_Activity_
For this exercise, report every line of the material that includes "label".
*** Input Section Begins ***
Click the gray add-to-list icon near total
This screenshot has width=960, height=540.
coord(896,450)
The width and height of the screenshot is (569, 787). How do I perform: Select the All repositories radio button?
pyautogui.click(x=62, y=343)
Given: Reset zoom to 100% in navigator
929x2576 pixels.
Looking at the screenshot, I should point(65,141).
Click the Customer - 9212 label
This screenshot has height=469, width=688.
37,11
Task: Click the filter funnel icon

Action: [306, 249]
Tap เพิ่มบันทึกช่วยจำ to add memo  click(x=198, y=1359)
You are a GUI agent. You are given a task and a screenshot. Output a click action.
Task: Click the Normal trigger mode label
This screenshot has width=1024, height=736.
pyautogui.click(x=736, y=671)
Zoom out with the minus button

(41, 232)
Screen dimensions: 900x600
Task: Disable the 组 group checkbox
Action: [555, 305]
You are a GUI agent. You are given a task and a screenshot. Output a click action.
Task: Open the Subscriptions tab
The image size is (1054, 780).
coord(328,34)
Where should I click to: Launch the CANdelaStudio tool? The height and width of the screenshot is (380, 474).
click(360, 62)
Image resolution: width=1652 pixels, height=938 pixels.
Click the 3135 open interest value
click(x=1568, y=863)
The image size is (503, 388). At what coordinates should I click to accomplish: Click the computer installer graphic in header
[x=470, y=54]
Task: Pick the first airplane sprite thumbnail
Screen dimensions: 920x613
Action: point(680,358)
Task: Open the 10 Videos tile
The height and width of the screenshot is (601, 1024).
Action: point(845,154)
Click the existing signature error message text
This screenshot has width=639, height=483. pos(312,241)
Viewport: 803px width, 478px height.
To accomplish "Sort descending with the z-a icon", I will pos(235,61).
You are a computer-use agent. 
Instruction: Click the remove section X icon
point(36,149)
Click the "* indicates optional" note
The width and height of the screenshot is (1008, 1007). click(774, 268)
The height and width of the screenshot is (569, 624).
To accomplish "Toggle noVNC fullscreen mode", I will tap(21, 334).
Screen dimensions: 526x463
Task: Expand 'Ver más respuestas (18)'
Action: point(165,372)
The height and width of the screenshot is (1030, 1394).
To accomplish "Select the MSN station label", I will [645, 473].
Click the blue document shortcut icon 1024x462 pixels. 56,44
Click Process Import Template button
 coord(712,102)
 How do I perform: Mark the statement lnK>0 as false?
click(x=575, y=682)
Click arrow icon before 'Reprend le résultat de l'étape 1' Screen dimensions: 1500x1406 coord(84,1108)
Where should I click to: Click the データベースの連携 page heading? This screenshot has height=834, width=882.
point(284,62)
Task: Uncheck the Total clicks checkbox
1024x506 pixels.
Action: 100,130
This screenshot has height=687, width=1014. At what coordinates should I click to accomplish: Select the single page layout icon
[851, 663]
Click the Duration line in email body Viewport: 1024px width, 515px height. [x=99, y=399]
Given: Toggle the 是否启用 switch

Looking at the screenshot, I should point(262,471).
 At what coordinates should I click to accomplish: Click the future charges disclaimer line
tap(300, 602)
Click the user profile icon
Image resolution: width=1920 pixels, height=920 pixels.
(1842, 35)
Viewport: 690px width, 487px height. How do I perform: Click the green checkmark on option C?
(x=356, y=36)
*** Input Section Ends ***
_Output of the exercise_
Click the Customer - 9212 label
Task: Click the Normal trigger mode label
To accomplish "Select the MSN station label", I will [645, 473].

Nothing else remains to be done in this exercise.